I followed the instruction to remove the solder bridge on RUN, and create a bridge on PGM. I hook up the programming cable from the LCD receiver to the Eggfinder Mini. I go into programming mode, and can successfully set the frequency. However, after the following step when setting the ID, the LCD freezes, and both the red and yellow LEDs on the receiver board illuminate solid until I turn it off. Additionally, the screen freezes. If I try this with my regular Egggfinder, it has no problem and tells me to reset the receiver for changes to take effect.

On the EggFinder Mini:
  • When I initially turn it on, the two LEDs on the radio board illuminate briefly
  • The large amber LED is dark for a few minutes. After a few minutes, it begins flashing amber.
  • The receiver never connects with the transmitter, it just stays stuck at "Waiting for fix"
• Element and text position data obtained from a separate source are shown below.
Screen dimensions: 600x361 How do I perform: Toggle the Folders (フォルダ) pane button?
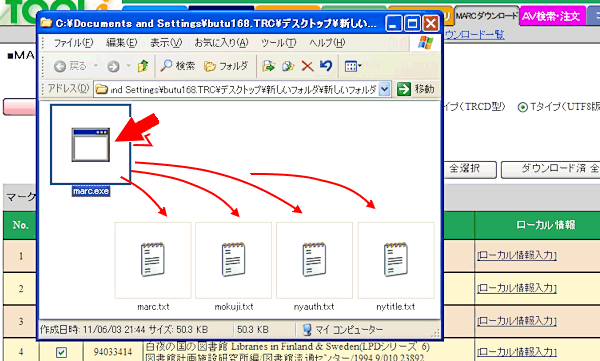pyautogui.click(x=226, y=66)
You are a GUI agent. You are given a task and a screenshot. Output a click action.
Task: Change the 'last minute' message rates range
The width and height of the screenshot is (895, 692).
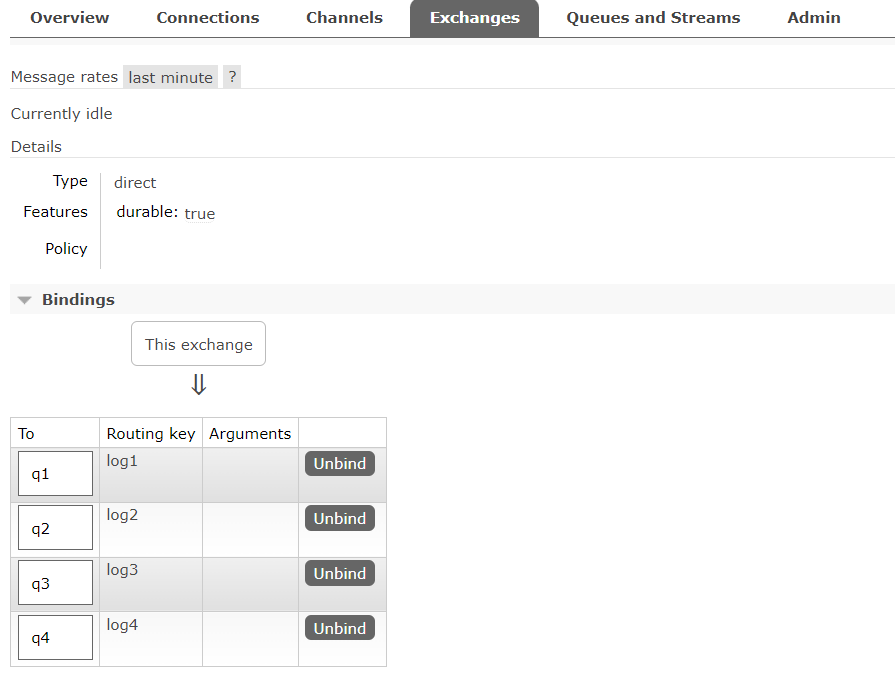pos(170,77)
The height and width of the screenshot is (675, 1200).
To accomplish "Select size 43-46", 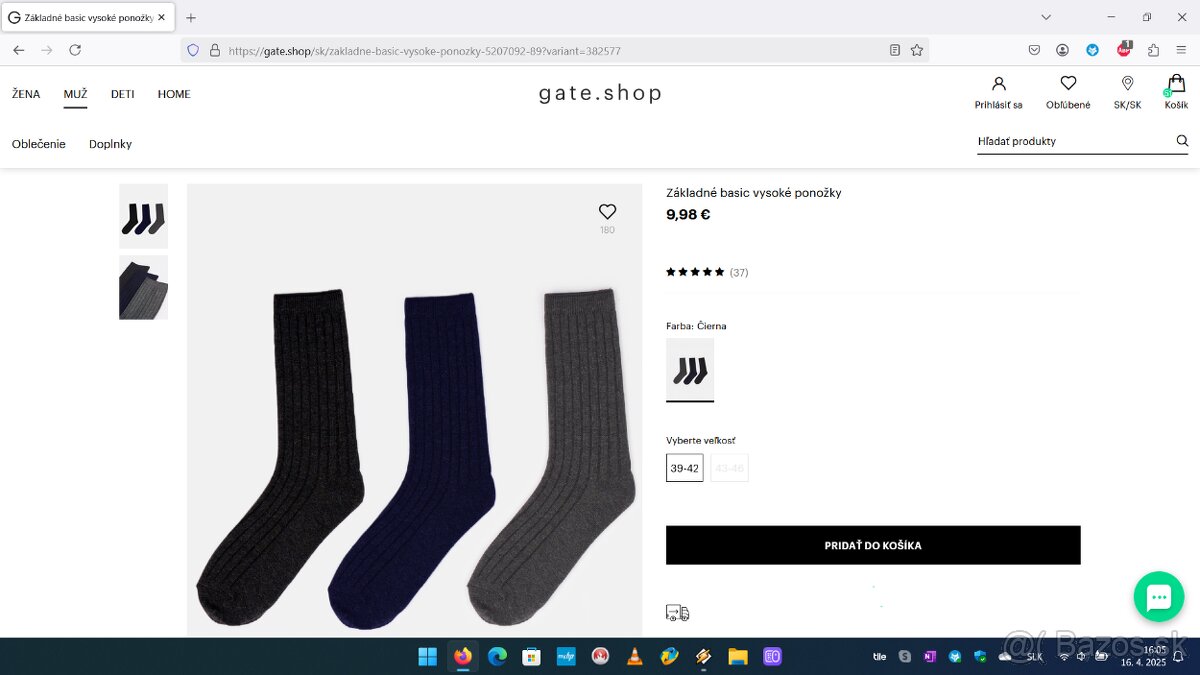I will click(729, 468).
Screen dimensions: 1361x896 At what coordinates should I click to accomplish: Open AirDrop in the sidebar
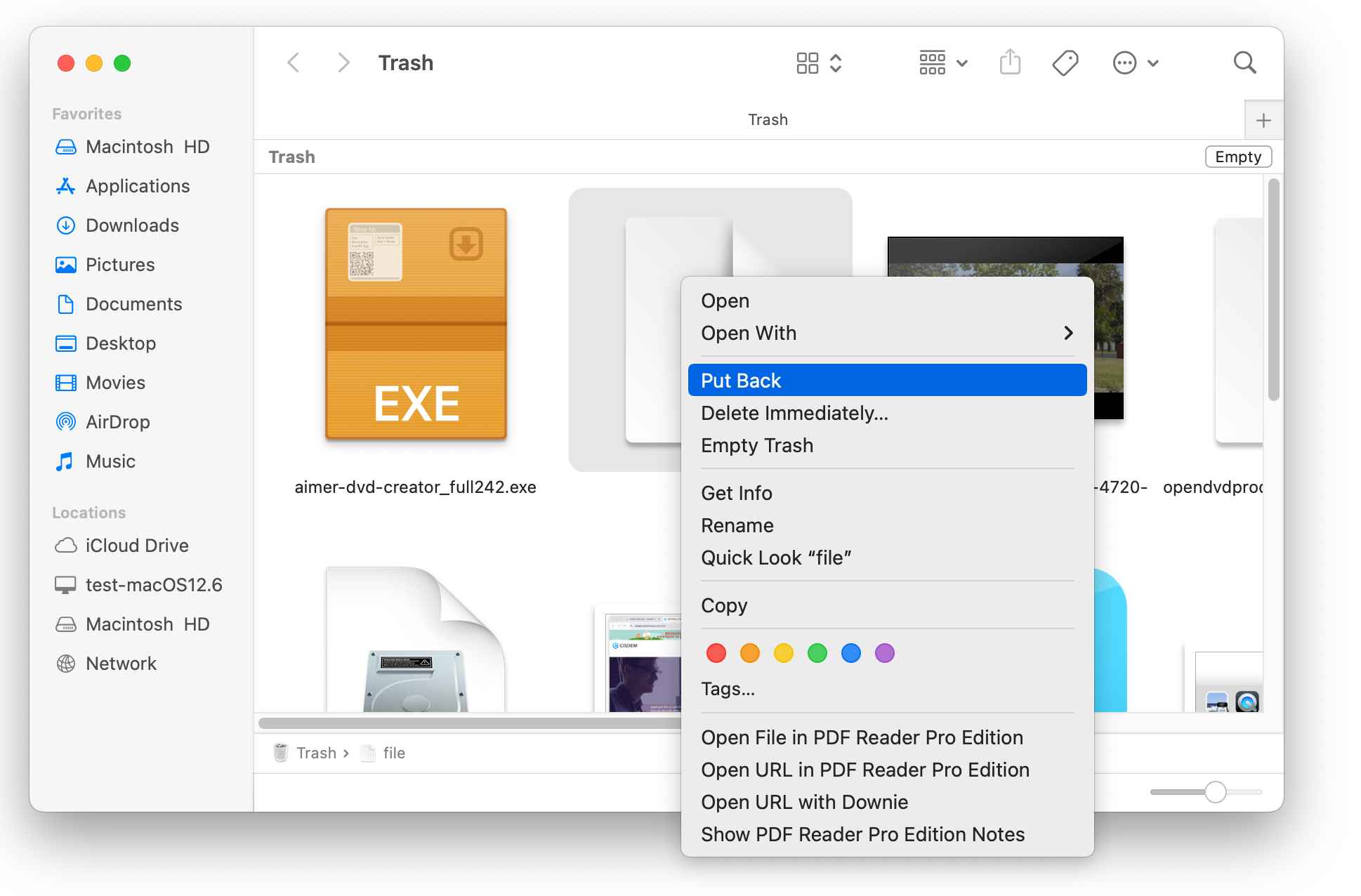coord(117,422)
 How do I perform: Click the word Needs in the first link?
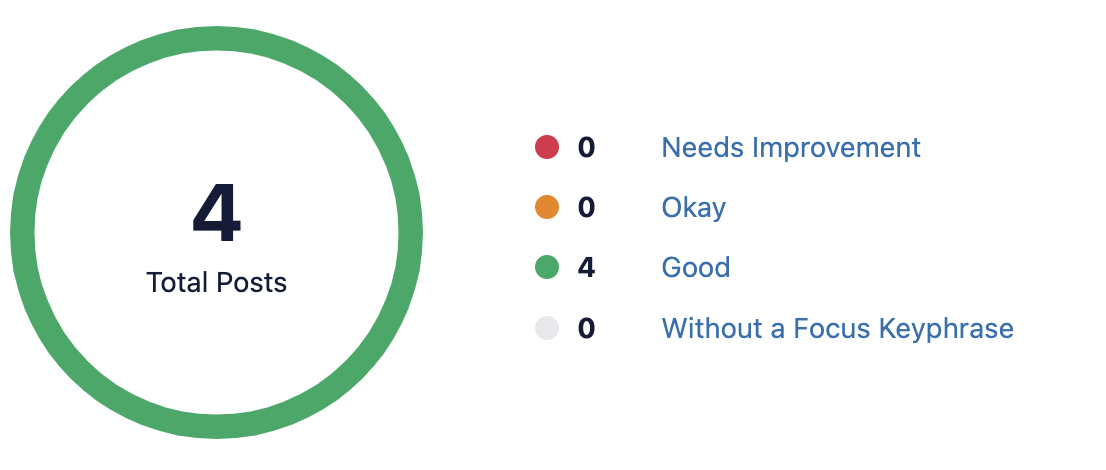click(x=703, y=147)
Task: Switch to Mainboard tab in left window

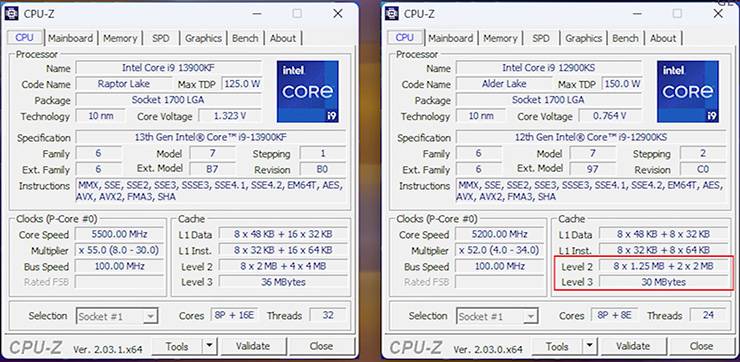Action: (x=70, y=38)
Any suggestions what I might have done wrong, or where to start looking would be greatly appreciated.

Thanks
 
After you power up the Eggfinder Mini (without it connected by the programming cable to the LCD receiver), does the red LED on the RF module continue flashing about once per second? If this is not happening, then I would possibly suspect a soldering problem with the RF module. The amber LED will begin flashing after the GPS module has sufficient satellite signals to have a fix, but if the red LED on the RF module is not flashing too, then your GPS data is not being transferred to the Mini's RF module. The fact that the 2 LEDs on the Mini RF module flash briefly when you power up the Mini is just indicating that the RF module is being powered up, it does not necessarily mean that the GPS data is getting to it. Check your soldering around the RF module carefully. Check for solder bridges between RF module pads, and while you're at it, check around the GPS module too.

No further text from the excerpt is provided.